Selected passage:
The end of the fucking world.
Israel Centeno

We are at a critical moment in the history of culture, particularly in writing. What was once an intellectual battleground for honest and reflective creation has now been transformed into a space of calculated mediocrity. Content production, whether narrative or articles, has succumbed to a disturbing uniformity, where depth has been sacrificed in favor of immediacy. Readers, trained in this monotony, now seek brief and easily digestible emotional experiences, rejecting any text that requires even minimal effort. I’m not sure if this phenomenon is something I notice simply because I’m an old man with a conservative perspective, or if others feel the same, but the truth is, I only find satisfaction in canonical authors, in the classics. These authors, despite technological advances, continue to represent an artistic quality that seems impossible to replicate in the digital age.
Technology has destroyed entire sectors of culture. Cinema, as we once knew it, has been devoured by computer-generated effects and algorithms that dictate what the public wants to see. Music has been shaped by predictable formulas, where innovation is sacrificed for mass production. The same happens with visual art, now more accessible than ever, but also more emptied of meaning. We only find refuge in museums that exhibit what I call perennial art, the kind that has resisted the erosion of time and trends.

Data section:

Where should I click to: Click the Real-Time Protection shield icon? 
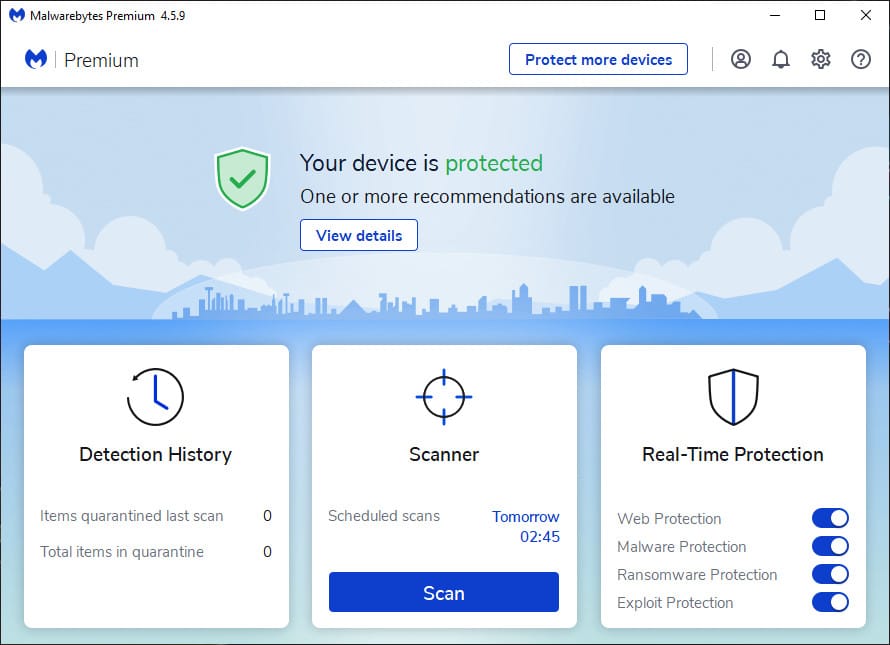coord(733,397)
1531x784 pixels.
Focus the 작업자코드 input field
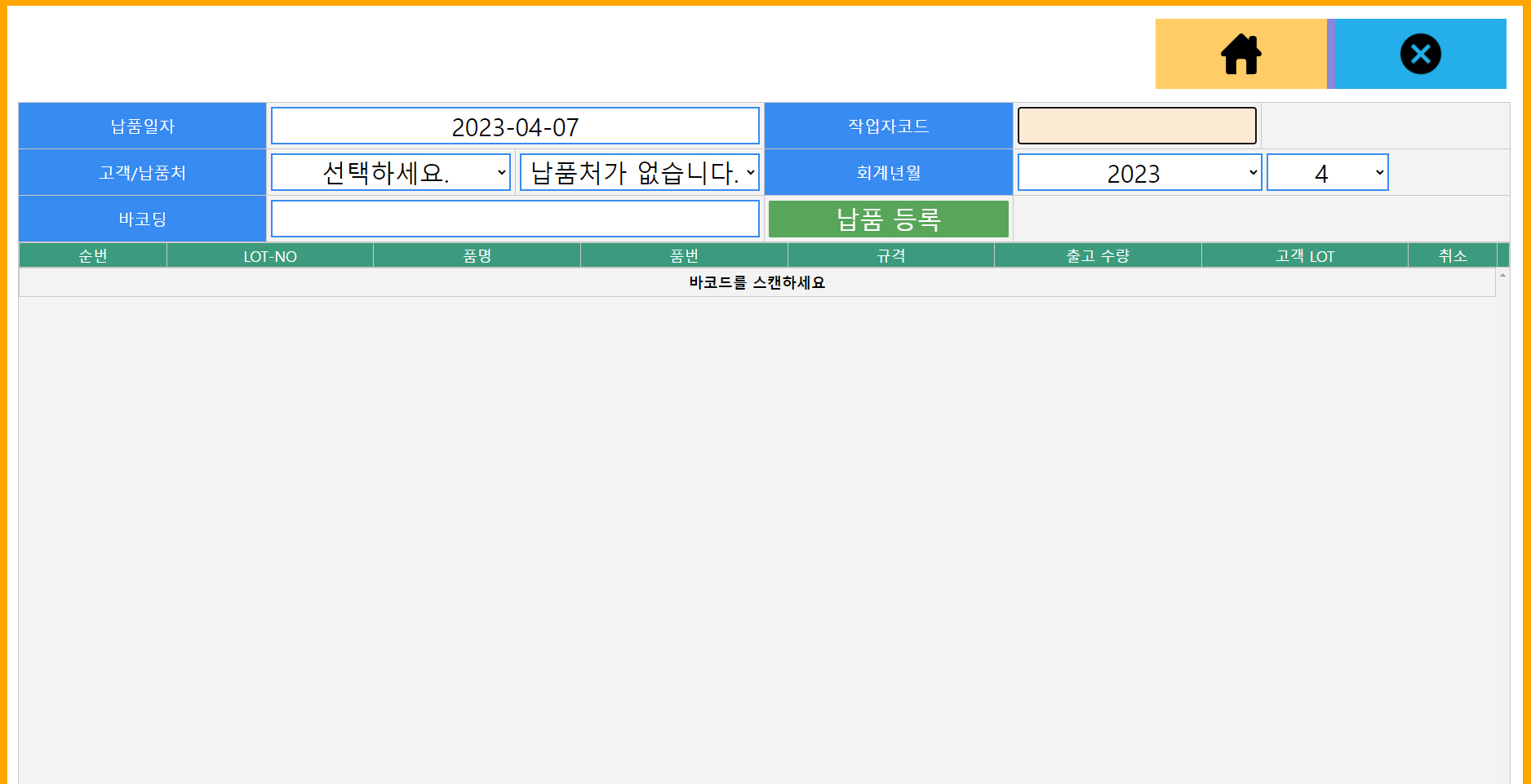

Work to do:
**A.** Rewrite the essay on culture and technology between "We are at a" and "the digital age.", inclusive, putting "internet era" in place of "digital age".
**B.** Extend the essay on culture and technology, picking up right after its final sentence.

Exercise results:
**A.**
We are at a critical moment in the history of culture, particularly in writing. What was once an intellectual battleground for honest and reflective creation has now been transformed into a space of calculated mediocrity. Content production, whether narrative or articles, has succumbed to a disturbing uniformity, where depth has been sacrificed in favor of immediacy. Readers, trained in this monotony, now seek brief and easily digestible emotional experiences, rejecting any text that requires even minimal effort. I’m not sure if this phenomenon is something I notice simply because I’m an old man with a conservative perspective, or if others feel the same, but the truth is, I only find satisfaction in canonical authors, in the classics. These authors, despite technological advances, continue to represent an artistic quality that seems impossible to replicate in the internet era.

**B.**
In the realm of literature, writers who still cling to authenticity face a publishing industry no longer willing to take risks on new voices or narratives that challenge the prevailing flatness. Traditional publishing, in many cases, no longer legitimizes. Publishing houses have bowed to a market dictated by algorithms and fast sales, and literary criticism, once serious and methodical, has been consumed by activism and the discourses of university cultural studies departments. What was once a space for reflection has become a showcase for standardized opinions.
In the face of this landscape, writers excluded by this homogeneous machine have only two options: seek out almost non-existent small publishers or self-publish, plunging into the vast ocean of platforms like Amazon, Barnes & Noble, and others. This is not necessarily a negative thing, but in practice, it becomes another reflection of our desperate situation. Authors are forced to navigate a sea of publications that are often no more than manifestations of vanity and narcissism from those who publish to justify their place in life.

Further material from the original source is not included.